De leur côté, les architectes peuvent modéliser et interpréter ces propositions de valeur et ces exigences afin de s'assurer que leur gamme d'initiatives est adaptée, et que les personnes qui travaillent sur ces solutions savent quels éléments sont les plus efficaces, et où. Si vous considérez la durabilité comme une nouvelle exigence non fonctionnelle (ou au moins comme un critère plus important qu'avant), vous trouverez des façons d'intégrer une dimension de durabilité dans les processus d'une solution architecturale, en particulier lors des phases de viabilité et de validation.

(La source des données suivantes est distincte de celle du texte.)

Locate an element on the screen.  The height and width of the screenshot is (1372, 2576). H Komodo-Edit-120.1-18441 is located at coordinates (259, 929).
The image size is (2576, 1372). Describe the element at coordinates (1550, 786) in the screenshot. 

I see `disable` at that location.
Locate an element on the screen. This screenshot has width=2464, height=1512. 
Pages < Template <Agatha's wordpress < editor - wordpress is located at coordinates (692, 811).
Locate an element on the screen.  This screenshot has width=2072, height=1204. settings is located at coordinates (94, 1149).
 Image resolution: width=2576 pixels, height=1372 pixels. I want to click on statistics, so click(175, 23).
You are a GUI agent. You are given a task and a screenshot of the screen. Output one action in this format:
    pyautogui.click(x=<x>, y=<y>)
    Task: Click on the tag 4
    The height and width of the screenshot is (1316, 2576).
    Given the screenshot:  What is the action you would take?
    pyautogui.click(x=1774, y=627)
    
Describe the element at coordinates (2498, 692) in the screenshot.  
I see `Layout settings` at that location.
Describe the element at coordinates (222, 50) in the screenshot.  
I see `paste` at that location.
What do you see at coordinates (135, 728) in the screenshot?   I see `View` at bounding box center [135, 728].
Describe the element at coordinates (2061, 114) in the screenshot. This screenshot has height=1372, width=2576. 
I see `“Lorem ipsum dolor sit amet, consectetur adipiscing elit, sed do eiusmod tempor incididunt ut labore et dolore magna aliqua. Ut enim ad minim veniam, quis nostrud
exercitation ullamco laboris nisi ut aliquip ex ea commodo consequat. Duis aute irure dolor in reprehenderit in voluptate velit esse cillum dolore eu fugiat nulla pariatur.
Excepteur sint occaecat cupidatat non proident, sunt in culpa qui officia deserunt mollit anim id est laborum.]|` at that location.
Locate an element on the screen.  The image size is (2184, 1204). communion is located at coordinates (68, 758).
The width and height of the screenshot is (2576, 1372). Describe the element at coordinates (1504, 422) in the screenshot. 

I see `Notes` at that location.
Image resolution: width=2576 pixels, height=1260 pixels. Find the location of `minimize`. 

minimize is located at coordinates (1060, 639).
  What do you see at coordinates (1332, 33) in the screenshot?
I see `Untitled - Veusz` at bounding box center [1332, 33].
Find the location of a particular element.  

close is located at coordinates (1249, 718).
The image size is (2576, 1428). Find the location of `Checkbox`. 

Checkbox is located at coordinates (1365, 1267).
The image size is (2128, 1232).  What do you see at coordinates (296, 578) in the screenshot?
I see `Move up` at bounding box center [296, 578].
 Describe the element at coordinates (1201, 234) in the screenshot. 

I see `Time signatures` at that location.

Un autre point architectural lié à la durabilité concerne les retombées des solutions informatiques sur vos objectifs. Les technologies consomment beaucoup d'énergie, et il est essentiel de prendre en compte leur empreinte carbone lorsque vous prenez des décisions en matière d'architecture de solution. Par exemple, en 2019, The SHIFT Project a estimé les émissions de CO2 liées aux vidéos en ligne, dont l'usage a explosé, notamment en raison de la multiplication des réunions à distance. Parmi les nouvelles technologies gourmandes en énergie figurent le minage de bitcoins, les algorithmes d'IA récents (surtout les systèmes conversationnels et artistiques) et d'autres domaines prometteurs, tels que le métavers. Par conséquent, alors que nous faisons de notre mieux pour optimiser notre consommation d'énergie dans les datacenters, nous augmentons en parallèle notre empreinte carbone en créant du code plus complexe, en rajoutant des silos à nos systèmes et en encourageant la prolifération des données.

[Découvrez comment la modernisation de l'informatique peut aider à réduire la dette technique.]

Que peuvent faire les architectes ?

En tant qu'individus, nous pouvons tous contribuer à l'effort commun en réduisant nos déchets, en les recyclant ou en limitant nos voyages. En tant que salariés, nous pouvons faire entendre notre voix au sein de notre entreprise pour que notre travail aille dans le bon sens.

Les architectes aussi doivent mettre leurs compétences au service de la durabilité. Il est de notre responsabilité de comprendre et d'équilibrer les solutions au regard des problématiques environnementales, notamment en ajoutant la durabilité à la liste de nos exigences non fonctionnelles, car bientôt, nous serons probablement amenés à mesurer la dette technique écologique de nos systèmes informatiques.


Cet article est inspiré d'une présentation de Paul, « An architect's perspective or "What can I do?" », lors de l'événement EA for Sustainability de The Open Group, en janvier 2023.